Elliott Wave theory likens price movements to ocean tidal patterns. Price movement flows are charted in 5 low and high tide ebbing patterns. Pretty cool. The problem is that in the short term this writer has not been accurately able to see the beginning and end of each wave. However, longer term the picture evolves more slowly and clearly. And thus more useful for trading setups.

This week crude peaked at high tide wave B at $88.8 (78.6% retracement) and consistently withdrew or ebbed off high tide wave B. This sets up a larger out going tide C move lower. $85 is a key congestion support area going back to May 2010. A break below support brings crude down to lower $80's.

House traders will be carefully monitoring this out going C wave tide to try and hop on the low tide and ride it up shore on wave D. Told you this was cool stuff.

Last week the news was full of stories on higher crude prices. These stories are likely to be true in the longer run, but for now crude appears to be obeying R.N. Elliott's Wave thesis for a bit of a pullback.

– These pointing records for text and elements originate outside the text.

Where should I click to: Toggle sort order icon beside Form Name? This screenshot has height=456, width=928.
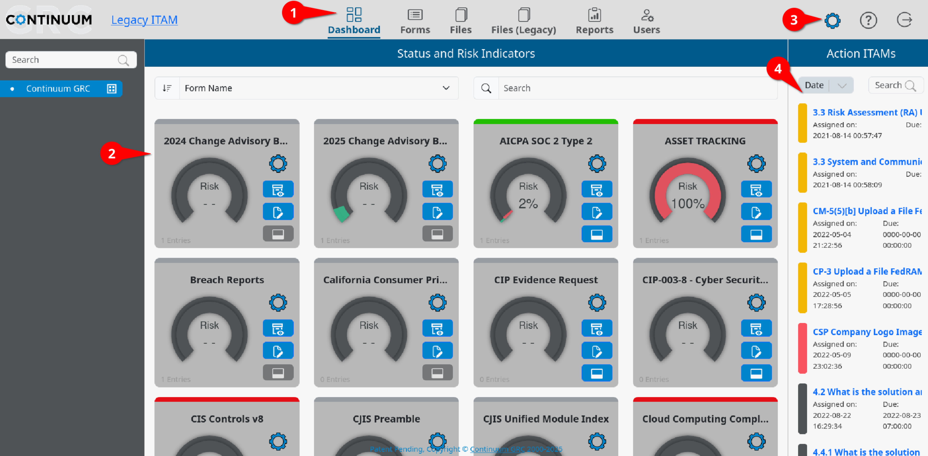coord(167,88)
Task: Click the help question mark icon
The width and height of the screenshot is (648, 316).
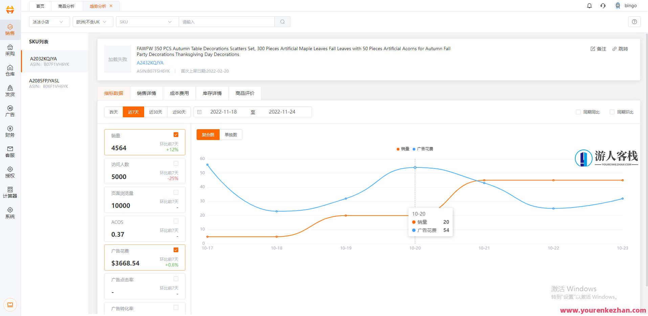Action: point(634,22)
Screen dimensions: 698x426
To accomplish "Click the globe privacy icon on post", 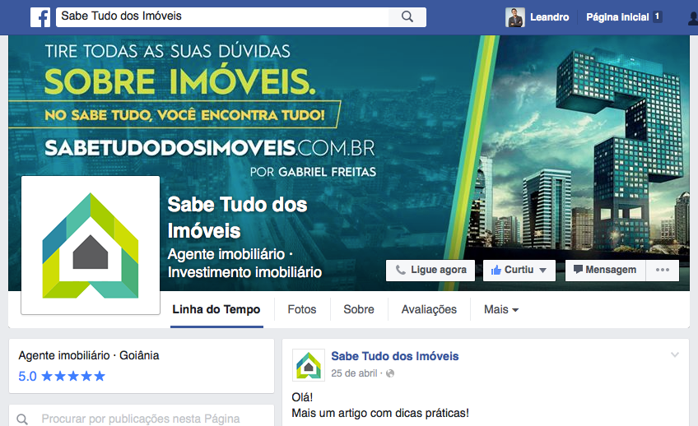I will [390, 373].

Saturday, November 6, 2010

Ethanol and the Divided US Congress

Ethanol as an energy source has always needed government subsidies to exist in the marketplace. Now that Republicans control the House of Representatives, some major ethanol tax breaks for producers and blenders may go away for good in 2011.

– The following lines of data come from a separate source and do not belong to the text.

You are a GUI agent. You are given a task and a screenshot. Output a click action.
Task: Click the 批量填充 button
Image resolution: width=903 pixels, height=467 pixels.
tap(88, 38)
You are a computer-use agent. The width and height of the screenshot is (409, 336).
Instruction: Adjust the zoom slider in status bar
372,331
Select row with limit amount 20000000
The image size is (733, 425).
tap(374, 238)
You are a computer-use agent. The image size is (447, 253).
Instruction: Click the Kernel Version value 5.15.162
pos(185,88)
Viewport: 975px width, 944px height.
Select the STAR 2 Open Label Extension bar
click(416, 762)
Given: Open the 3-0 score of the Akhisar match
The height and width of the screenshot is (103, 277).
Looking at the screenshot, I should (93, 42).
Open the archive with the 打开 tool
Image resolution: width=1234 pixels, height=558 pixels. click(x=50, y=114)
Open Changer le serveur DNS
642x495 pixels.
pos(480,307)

In the long run doing away with the ethanol tax benefits will be a good thing. Using our food supply to run our vehicles was never a wise use of limited resources. And hopefully more research will be devoted to more productive and cost efficient alternative energy sources.

Will the recent increase in allowable ethanol blending formula to 15% have any affect on helping the ethanol production industry stave off imminent layoffs? Not anytime soon. Vehicle warranties are voided if gasoline is used with more than a 10% ethanol blend. So until vehicles adapt to the higher blends, gasoline marketers will not take the chance on selling 15% ethanol blended gas until they are comfortable law suits will not follow this new product.

With an expected decrease in US corn harvest, falling US dollar, and slowly rising US fuel demand, ethanol is likely to hold spot price support and according to Morgan Stanley, will average $2.59 per gallon next year. Ethanol like all other commodities will likely continue on the bid supported by the $600 billion Fed bond purchasing.